Aber jetzt gibt es peinliche Unstimmigkeiten mit dem kleinen NATO-Verbündeten im Nordosten. Denn Litauen weigert sich, mit der deutschen Brigade auch gleich die deutsche Vergangenheitsbewältigung zu übernehmen. Auf dem Terrain des Bundeswehrstandorts liegen nämlich die Überreste einer Partisanenstellung aus dem Zweiten Weltkrieg. In ihr fanden Juden Unterschlupf, denen die Flucht aus dem Ghetto von Wilna gelungen war. Gemeinsam mit sowjetischen Partisanen führten sie von dort aus den Kampf gegen die Wehrmacht.

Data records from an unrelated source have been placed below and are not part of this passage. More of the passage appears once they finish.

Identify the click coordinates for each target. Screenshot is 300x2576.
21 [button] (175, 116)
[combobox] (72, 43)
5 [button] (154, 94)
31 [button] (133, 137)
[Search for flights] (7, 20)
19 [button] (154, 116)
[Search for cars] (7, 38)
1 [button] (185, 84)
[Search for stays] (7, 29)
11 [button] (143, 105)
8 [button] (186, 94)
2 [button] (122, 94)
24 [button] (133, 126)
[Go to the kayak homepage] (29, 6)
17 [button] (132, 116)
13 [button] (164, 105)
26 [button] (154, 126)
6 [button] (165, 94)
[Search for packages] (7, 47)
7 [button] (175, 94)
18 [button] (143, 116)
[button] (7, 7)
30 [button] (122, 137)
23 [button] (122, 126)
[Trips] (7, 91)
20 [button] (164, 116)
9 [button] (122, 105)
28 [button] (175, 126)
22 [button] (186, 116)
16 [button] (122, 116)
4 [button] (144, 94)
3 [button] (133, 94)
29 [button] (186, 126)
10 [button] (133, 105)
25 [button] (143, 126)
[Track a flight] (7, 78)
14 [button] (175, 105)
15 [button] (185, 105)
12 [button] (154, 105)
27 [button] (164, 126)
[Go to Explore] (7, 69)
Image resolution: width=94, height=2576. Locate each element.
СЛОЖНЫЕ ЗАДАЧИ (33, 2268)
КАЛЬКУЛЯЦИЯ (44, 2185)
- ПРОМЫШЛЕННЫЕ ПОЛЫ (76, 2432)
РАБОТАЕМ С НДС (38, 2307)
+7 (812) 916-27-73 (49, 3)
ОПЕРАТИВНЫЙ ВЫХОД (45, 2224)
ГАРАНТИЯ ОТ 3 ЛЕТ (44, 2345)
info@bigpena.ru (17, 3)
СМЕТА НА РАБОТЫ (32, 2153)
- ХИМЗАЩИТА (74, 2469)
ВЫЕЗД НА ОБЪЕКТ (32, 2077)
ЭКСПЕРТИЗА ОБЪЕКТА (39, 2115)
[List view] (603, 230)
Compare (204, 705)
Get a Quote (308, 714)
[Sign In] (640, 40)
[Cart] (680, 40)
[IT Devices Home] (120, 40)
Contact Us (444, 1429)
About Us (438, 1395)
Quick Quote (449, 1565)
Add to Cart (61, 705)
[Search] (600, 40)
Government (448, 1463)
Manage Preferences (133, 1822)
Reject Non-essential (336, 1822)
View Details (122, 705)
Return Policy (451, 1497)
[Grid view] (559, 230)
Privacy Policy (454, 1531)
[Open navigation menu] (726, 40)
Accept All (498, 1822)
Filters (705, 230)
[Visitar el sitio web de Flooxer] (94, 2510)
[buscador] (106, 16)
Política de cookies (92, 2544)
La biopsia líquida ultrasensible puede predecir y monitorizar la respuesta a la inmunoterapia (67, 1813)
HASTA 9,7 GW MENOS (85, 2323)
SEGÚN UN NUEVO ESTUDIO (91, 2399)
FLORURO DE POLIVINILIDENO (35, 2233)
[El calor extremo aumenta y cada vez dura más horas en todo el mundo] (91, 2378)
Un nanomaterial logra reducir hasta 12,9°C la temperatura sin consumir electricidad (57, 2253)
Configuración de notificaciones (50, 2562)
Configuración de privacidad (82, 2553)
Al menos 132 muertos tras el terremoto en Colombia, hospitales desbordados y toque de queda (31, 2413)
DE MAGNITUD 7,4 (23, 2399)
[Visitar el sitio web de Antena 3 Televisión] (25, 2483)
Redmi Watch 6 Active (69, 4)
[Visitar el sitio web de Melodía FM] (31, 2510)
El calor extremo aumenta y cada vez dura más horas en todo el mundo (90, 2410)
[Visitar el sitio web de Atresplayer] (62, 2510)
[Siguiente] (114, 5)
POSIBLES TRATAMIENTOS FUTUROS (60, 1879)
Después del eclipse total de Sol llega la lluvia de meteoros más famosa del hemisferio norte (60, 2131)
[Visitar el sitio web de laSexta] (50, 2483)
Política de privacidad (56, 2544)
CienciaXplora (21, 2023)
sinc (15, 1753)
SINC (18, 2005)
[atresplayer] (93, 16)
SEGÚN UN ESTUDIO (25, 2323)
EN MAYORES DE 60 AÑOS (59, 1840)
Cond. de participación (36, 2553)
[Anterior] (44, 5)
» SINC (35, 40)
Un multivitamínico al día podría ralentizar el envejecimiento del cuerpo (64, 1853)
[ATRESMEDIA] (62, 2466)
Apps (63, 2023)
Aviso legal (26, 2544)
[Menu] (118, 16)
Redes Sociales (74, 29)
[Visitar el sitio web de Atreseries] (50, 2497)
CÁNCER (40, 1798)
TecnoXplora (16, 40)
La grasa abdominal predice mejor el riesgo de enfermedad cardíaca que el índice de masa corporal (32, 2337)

Für die Bundesregierung ein doppelter Glücksfall: einerseits könnte sie, ihrer derzeitigen außenpolitischen Doktrin folgend, den Kampf gegen Rußland rückwirkend zelebrieren. Außerdem könnte sie einmal mehr ihre unverbrüchliche Verantwortung für Israel und die Juden dokumentieren. Die Bundesregierung hatte sich deshalb Ende 2025 ausdrücklich für den Erhalt des Geländes „als Lern- und Erinnerungsort“ eingesetzt. Zugleich wurde die litauische Regierung gebeten, „die Schutzwürdigkeit des betreffenden Bereichs zu prüfen und im Zuge der weiteren Planungen zu berücksichtigen“.

Abonniere jetzt:
>> Die starke Stimme für deutsche Interessen <<

Aber: Litauen will das alles nicht. Aus Sicht des litauischen Kulturministeriums fehlt jede Grundlage für eine Ausweisung des Areals als schützenswertes Objekt. Die heute sichtbaren Bauwerke seien in der Sowjetzeit zu Propagandazwecken rekonstruiert worden – ein Vorgehen, das von anderen zeitgeschichtlichen Gedenkstätten her bekannt ist – und deshalb keine authentischen Zeugnisse der Geschichte. Nach Auffassung der Behörde fällt die Anlage vielmehr als Propagandabau unter das gesetzliche Verbot der „Förderung totalitärer und autoritärer Regime und ihrer Ideologie“. Deshalb komme grundsätzlich sogar ihre Beseitigung als öffentliches Objekt in Betracht.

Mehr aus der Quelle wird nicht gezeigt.